### What you have to do
Output only the lines below that start at the line containing "Mobile (1831, 940)" and end at the line containing "Home (827, 997)", with both ends kept.

[Pixel coordinate grounding data]
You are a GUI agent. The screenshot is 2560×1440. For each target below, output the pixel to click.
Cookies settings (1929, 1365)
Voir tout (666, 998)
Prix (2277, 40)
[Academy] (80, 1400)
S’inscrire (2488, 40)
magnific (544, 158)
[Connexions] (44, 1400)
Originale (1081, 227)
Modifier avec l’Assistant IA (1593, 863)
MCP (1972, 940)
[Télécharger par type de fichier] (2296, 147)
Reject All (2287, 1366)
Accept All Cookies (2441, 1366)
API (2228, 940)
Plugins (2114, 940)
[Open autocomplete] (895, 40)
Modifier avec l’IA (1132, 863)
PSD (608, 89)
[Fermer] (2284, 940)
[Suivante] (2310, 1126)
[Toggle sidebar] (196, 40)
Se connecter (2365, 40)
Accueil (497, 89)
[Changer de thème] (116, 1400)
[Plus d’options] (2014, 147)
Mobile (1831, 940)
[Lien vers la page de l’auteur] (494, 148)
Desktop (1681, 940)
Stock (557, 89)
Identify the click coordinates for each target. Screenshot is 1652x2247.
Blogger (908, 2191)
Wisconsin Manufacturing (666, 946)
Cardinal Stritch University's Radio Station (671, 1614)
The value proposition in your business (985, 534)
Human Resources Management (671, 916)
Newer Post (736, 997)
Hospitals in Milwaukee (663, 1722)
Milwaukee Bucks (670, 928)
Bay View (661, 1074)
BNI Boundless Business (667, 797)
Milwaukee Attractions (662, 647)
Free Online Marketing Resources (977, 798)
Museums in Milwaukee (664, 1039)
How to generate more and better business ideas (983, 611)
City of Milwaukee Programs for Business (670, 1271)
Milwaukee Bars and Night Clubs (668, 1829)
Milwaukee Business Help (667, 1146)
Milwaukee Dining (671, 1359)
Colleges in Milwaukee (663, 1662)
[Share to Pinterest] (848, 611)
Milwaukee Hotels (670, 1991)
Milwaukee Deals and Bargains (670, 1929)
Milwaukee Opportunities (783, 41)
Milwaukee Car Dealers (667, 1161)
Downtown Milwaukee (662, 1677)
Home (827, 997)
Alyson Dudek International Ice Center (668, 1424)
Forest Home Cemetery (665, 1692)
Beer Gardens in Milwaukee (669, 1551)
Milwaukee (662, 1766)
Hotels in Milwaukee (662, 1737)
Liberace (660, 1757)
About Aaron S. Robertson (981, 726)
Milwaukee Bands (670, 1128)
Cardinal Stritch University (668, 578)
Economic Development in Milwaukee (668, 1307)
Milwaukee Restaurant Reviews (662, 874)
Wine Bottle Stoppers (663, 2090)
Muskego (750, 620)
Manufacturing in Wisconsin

### Answer space
Mobile (1831, 940)
[Lien vers la page de l’auteur] (494, 148)
Desktop (1681, 940)
Stock (557, 89)
Identify the click coordinates for each target. Screenshot is 1652x2247.
Blogger (908, 2191)
Wisconsin Manufacturing (666, 946)
Cardinal Stritch University's Radio Station (671, 1614)
The value proposition in your business (985, 534)
Human Resources Management (671, 916)
Newer Post (736, 997)
Hospitals in Milwaukee (663, 1722)
Milwaukee Bucks (670, 928)
Bay View (661, 1074)
BNI Boundless Business (667, 797)
Milwaukee Attractions (662, 647)
Free Online Marketing Resources (977, 798)
Museums in Milwaukee (664, 1039)
How to generate more and better business ideas (983, 611)
City of Milwaukee Programs for Business (670, 1271)
Milwaukee Bars and Night Clubs (668, 1829)
Milwaukee Business Help (667, 1146)
Milwaukee Dining (671, 1359)
Colleges in Milwaukee (663, 1662)
[Share to Pinterest] (848, 611)
Milwaukee Hotels (670, 1991)
Milwaukee Deals and Bargains (670, 1929)
Milwaukee Opportunities (783, 41)
Milwaukee Car Dealers (667, 1161)
Downtown Milwaukee (662, 1677)
Home (827, 997)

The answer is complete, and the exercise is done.